With the invention of the “Big Wheel”, loggers were finally able to move logs without the aid of snow.
Nick & Bryce pose in front of the Big Wheel – my Mom has pictures of me in front of this very same wheel!
From the logging camp, we walked the nature trail through the “Old Growth Forest” to the Visitor Center.
These tall white pines create the “canopy” that characterize the old growth forest.
As we walked, we came upon “The Monarch”,
the most famous tree in Hartwick Pines. It was once the tallest, oldest, and largest circumference tree in Michigan, but it was damaged by storms several years ago and is now missing its crown. Over 325 years old, the tree is now dead, and will one day fall down.
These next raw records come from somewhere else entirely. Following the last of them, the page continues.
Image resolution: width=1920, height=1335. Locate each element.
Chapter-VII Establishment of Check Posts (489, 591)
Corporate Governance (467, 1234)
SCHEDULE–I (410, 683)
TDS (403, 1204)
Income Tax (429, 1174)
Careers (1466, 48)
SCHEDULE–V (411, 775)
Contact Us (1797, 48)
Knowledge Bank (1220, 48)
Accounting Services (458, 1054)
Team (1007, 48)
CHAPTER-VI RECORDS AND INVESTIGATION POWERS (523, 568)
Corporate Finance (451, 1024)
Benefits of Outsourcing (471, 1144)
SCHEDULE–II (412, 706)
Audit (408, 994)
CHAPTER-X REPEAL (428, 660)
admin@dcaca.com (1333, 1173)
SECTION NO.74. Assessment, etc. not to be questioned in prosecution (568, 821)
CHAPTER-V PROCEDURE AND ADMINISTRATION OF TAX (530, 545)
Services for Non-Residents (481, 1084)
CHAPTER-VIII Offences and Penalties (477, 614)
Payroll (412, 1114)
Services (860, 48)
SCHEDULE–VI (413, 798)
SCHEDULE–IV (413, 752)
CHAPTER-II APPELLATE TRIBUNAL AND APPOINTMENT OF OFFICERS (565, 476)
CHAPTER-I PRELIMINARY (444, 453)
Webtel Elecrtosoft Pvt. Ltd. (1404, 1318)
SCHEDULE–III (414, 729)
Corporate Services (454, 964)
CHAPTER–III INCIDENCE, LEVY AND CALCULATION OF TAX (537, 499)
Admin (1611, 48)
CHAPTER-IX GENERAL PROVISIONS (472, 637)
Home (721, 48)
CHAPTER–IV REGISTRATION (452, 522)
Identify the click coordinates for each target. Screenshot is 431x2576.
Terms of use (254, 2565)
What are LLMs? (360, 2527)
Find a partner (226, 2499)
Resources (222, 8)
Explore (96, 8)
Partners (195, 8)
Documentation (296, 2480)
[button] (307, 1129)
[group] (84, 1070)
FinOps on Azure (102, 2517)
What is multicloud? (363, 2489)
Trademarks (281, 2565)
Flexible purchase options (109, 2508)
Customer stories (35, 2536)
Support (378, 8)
For safety reasons, “tree-hugging” is no longer allowed, so the kids had to just stand in front of the once-great tree.
Further along the trail, we came to the Chapel in the Pines.
This chapel was built in 1953, and dedicated to a Founder and 1st President of the Kiwanis Organization.
The large, cross-shaped window in the chapel is its only source of light, and makes for a spectacular sight.
after our walk through the woods, we got back on the bikes and rode back to the campground – on the pavement this time! It was a great day, with perfect weather for bike-riding!
We also spent a day on Higgins Lake, but that day gets a post all of its own!